4.     Pesquisador Associado do Centro de Estudos em Planejamento e Gestão de Saúde da Escola de Administração de São Paulo da FGV, São Paulo SP.

 

 

 

RESUMO

Objetivo: Avaliar a experiência de gestão da Atenção Primária à Saúde (APS), a partir dos indicadores de estrutura e processo, de um município de pequeno porte do Estado de São Paulo, no período de 2012 a 2019. Método: Trata-se de um estudo quantitativo, observacional descritivo, longitudinal e retrospectivo, que se utilizou de dados coletados em bases públicas e documentos oficiais e em relatórios de gestão pública. Resultados: Os resultados demonstram que, com a implantação das equipes de Estratégia da Saúde da Família (ESF) a partir de 2013 e com sua ampliação para a capacidade máxima (em 100%) entre os anos de 2014 e 2015, propiciou-se maior acesso aos usuários com melhoria dos indicadores de processo, inclusive no controle das condições sensíveis à atenção primária. Após 2016 até o ano de 2019 com a exclusão de cinco equipes de ESF, as oportunidades de acesso foram reduzidas, assim como o número de atendimentos e as atividades por elas desenvolvidas, comprometendo atributo da longitudinalidade do cuidado em saúde.

Palavras-chave: Avaliação em atenção à saúde. Atenção primária à Saúde. Gestão em Saúde. Saúde Pública. Sistema Único de Saúde.

 

ABSTRACT

Objective: To evaluate the management experience of Primary Health Care (PHC), based on the indicators of structure and process, of a small municipality in the State of São Paulo, in the period from 2012 to 2019. Method: This is a quantitative, observational, descriptive, longitudinal, and retrospective study, which used data collected in public databases and official documents and in public service reports. Results: The results demonstrate that, with the implementation of the Family Health Strategy (ESF) teams from 2013 and with their expansion to maximum capacity (by 100%) between the years 2014 and 2015, greater access was provided to users with improved process indicators, including the control of conditions sensitive to primary care. After 2016 until 2019 with the exclusion of five FHS teams, the opportunities for access were reduced, as well as the number of visits and the activities performed by them, compromising the longitudinality attribute of health care.

Keywords: Health care evaluation. Primary Health Care. Health Management. Public Health, Unified Health System.

 

 

 

 

INTRODUÇÃO

A Atenção Primária à Saúde é considerada a porta de entrada do SUS e orientativa de todo o fluxo dos serviços, dos mais simples aos mais complexos, nas redes de saúde. Para que os objetivos individuais e coletivos em saúde sejam atingidos, os gestores precisam assegurar infraestrutura e planejar e executar ações orientadas pelos princípios da universalidade, da acessibilidade, da continuidade do cuidado, da integralidade da atenção, da responsabilização, da humanização e da equidade. Se espera que considerem a promoção e a proteção da saúde, a prevenção de agravos, o diagnóstico, o tratamento, a reabilitação, a redução de danos e a manutenção da saúde das coletividades.

Tais ações ainda devem ser orientadas por alguns princípios da gestão pública, dos quais destacam-se a transparência em prestar contas à sociedade, a liderança, o direcionamento das ações previstas nas políticas de saúde e a capacidade de produtividade necessária para atender de forma individual ou coletiva os cidadãos, em prol do bem-estar da população 1.

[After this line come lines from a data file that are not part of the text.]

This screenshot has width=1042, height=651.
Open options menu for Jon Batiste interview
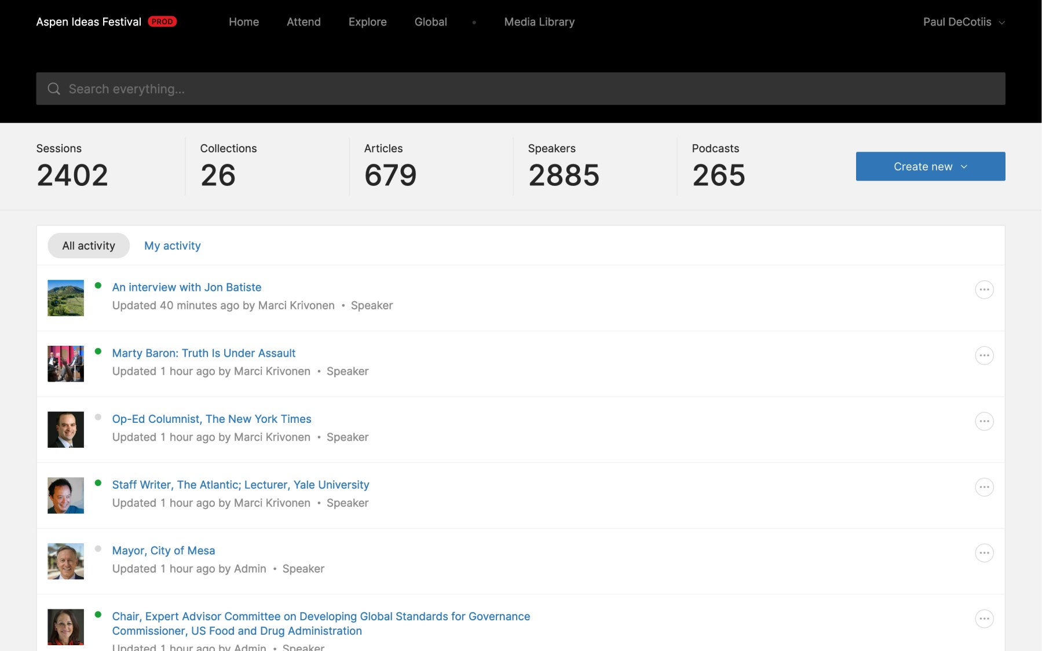[984, 290]
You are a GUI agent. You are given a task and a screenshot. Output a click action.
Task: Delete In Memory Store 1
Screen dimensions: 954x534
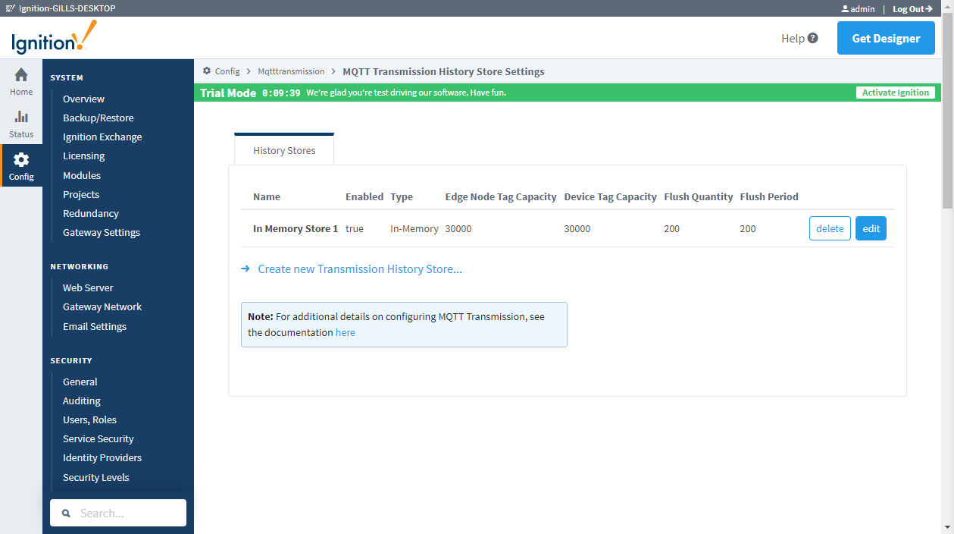click(830, 228)
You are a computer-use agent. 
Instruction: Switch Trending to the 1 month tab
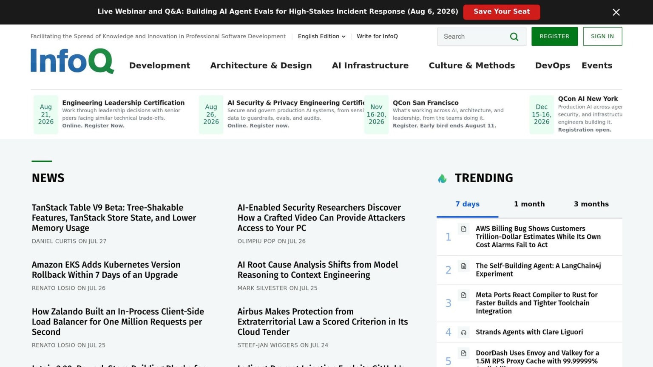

E planejar e operacionalizar a atenção à saúde de uma população adstrita tornando-a qualitativa e quantitativamente mensurável, se configura em um grande desafio. Para superá-lo, a estratégia dos gestores do SUS têm sido promover a evolução do Programa Estratégia de Saúde da Família, para maior oferta de serviços essenciais de saúde à população. Para Mendes 2, em linhas gerais, o SUS vem alcançando seus objetivos, mas mantém fragilidades que prejudicam a implementação de propostas estruturantes que favoreçam a expansão ao acesso da população às unidades básicas de saúde, a descentralização dos serviços de atenção à saúde, aos processos de regionalização nos Estados e seus pactos com os municípios, assim como a coordenação dos cuidados e a saúde de forma integral. Existe então urgência no fortalecimento da APS e clareza das suas interfaces com toda a rede, utilizando recursos com eficiência e transparência, e garantindo efetividade e qualidade nos serviços prestados 3.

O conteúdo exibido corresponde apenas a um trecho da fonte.